We believe the Orthodox Church is the Church Christ founded. The one, holy, catholic, and apostolic Church. Not a denomination among many, but the fullness of the Christian faith preserved through the centuries.
That’s going to sound arrogant to a lot of folks in Southeast Texas. I get it. Your Baptist grandmother is a saint, your Methodist neighbor feeds half the county, and the Catholic parish down the road runs the best food bank in Beaumont. How can we claim to be the Church?
Here’s what we mean. When we say the Orthodox Church is the Church, we’re not saying God’s grace stops at our parish doors or that other Christians aren’t really Christians. We’re saying that Orthodoxy has maintained the fullness of what the apostles taught and practiced. The complete package. Other Christian bodies hold parts of that truth, sometimes very significant parts, but they’ve departed from the fullness in various ways.
Think of it like this. If you grew up Baptist, you know the Bible. That’s real. That’s important. But you probably didn’t have the Eucharist as the center of worship, you didn’t have apostolic succession through bishops, you didn’t have the sacramental life the early Church knew. If you grew up Catholic, you had sacraments and apostolic succession, but the papacy developed into something the early Church wouldn’t recognize. These aren’t small differences. They shape how we understand salvation itself.
What This Means in Practice
So we don’t do open communion. Communion isn’t just a personal moment with Jesus. It’s the expression of complete unity in faith and life under the same bishops. When you commune at St. Michael, you’re saying “I believe what this Church believes, and I’m part of this body.” We can’t pretend that unity exists with Christians who aren’t in communion with us, no matter how much we might wish it did.
But that doesn’t mean we treat other Christians as enemies or heretics in the nasty sense. Metropolitan Kallistos Ware writes about this tension beautifully. We hold two truths at once: Orthodoxy is the fullness, and God’s grace works beyond our visible boundaries. We don’t know the exact status of other Christian communities in God’s eyes. We know where the Church is. We can’t always say definitively where it isn’t.
Your coworker at the plant who’s a faithful Methodist? We’re not going to tell you he’s damned. We don’t know the mysteries of God’s mercy. What we do know is that we’ve been given a treasure, the fullness of the faith, and we can’t pretend we haven’t. That would be its own kind of arrogance, actually. False humility.

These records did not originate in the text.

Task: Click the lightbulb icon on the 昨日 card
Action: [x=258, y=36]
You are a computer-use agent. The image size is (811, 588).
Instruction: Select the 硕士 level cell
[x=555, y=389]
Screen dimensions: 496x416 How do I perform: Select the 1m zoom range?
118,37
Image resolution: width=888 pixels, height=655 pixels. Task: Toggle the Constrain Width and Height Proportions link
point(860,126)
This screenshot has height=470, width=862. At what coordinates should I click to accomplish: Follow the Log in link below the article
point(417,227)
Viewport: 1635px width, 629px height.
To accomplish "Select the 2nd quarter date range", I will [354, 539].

This is why we receive converts the way we do. Some folks coming from traditions with valid trinitarian baptism are received by chrismation. Others are baptized. It depends on what the bishop determines about their previous baptism and the tradition they’re coming from. We’re not re-doing something God already did. We’re completing what was incomplete or providing what was missing.
Living This Out
So how do you relate to your Baptist family at Thanksgiving? With love. With respect. You don’t have to argue about whose church is right. You also don’t have to pretend the differences don’t matter. When your mom asks why you can’t take communion at her church anymore, you can say something true: “I’ve found the fullness of the faith in Orthodoxy, and communion means something different now. It’s not about being better than you. It’s about being faithful to what I’ve been given.”
The Antiochian Archdiocese has always emphasized this balance. We’re confident in our faith without being jerks about it. We cooperate with other Christians on social issues, disaster relief, community needs. After Hurricane Laura, Orthodox, Baptist, and Catholic parishes in the region worked together. That’s appropriate. That’s Christian charity. But we don’t blur the theological lines to make people comfortable.

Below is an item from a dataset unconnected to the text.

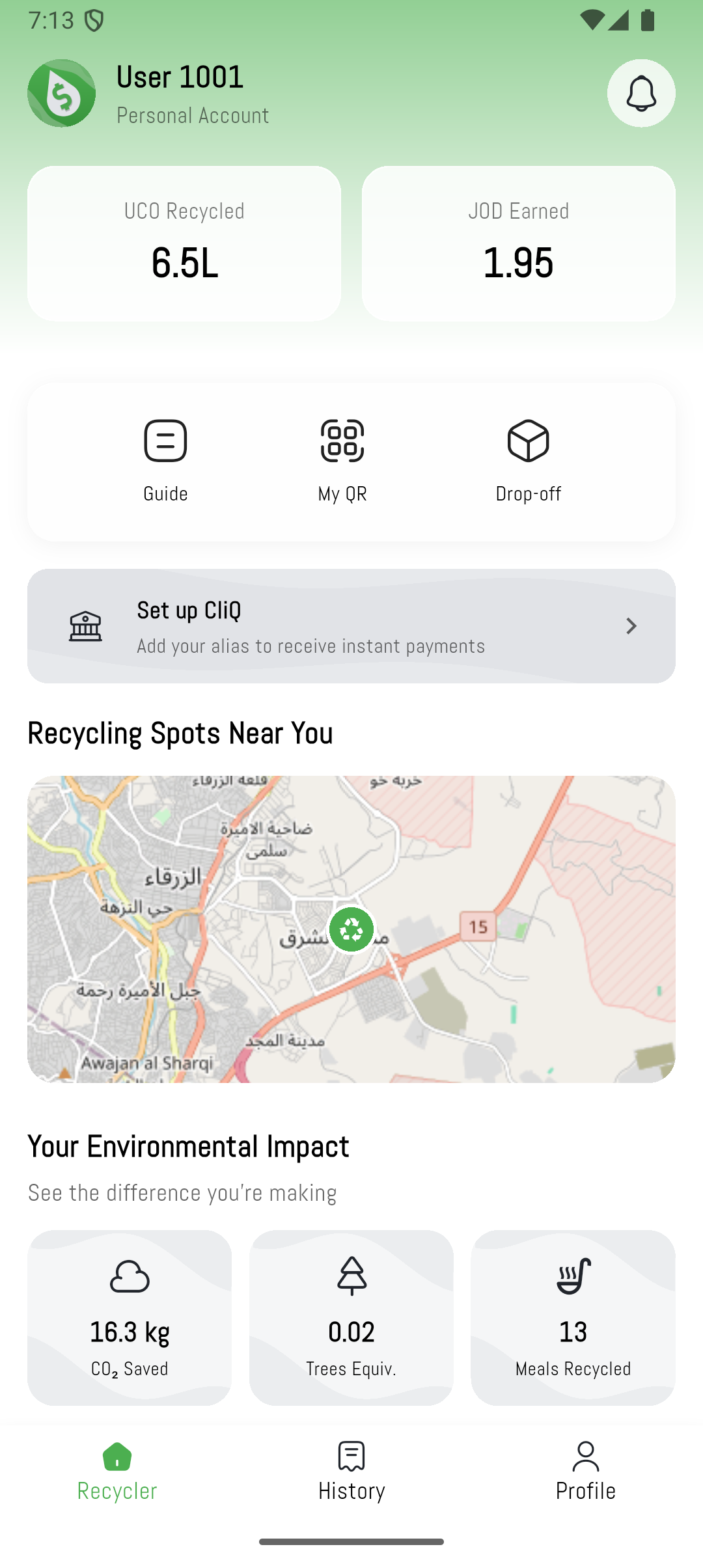Tap the tree icon for Trees Equiv.
This screenshot has width=703, height=1562.
352,1276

Fr. Alexander Schmemann used to say that the tragedy isn’t that we claim to be the Church. The tragedy is that we so often live as if we’re just another denomination. When we really believe we have the fullness, it changes everything. How we worship. How we pray. How we raise our kids. How we face death.
You’ll find Orthodox Christians have different emphases on this. Some are more hopeful about ecumenical dialogue. Others are more cautious. But we all agree on the basics: Orthodoxy is the Church Christ founded, other Christians are still Christians to varying degrees, and we relate to them with both truth and love.
When you’re received into the Orthodox Church, you’re not joining a club that thinks it’s better than everyone else. You’re coming home to something that’s been here all along. The apostolic faith. The faith of your spiritual ancestors, even if your biological ancestors were Baptists in Vidor. And once you’ve tasted that fullness, you can’t pretend it’s just one option among many. But you can share it with gentleness, knowing that God’s mercy is bigger than any of us understand.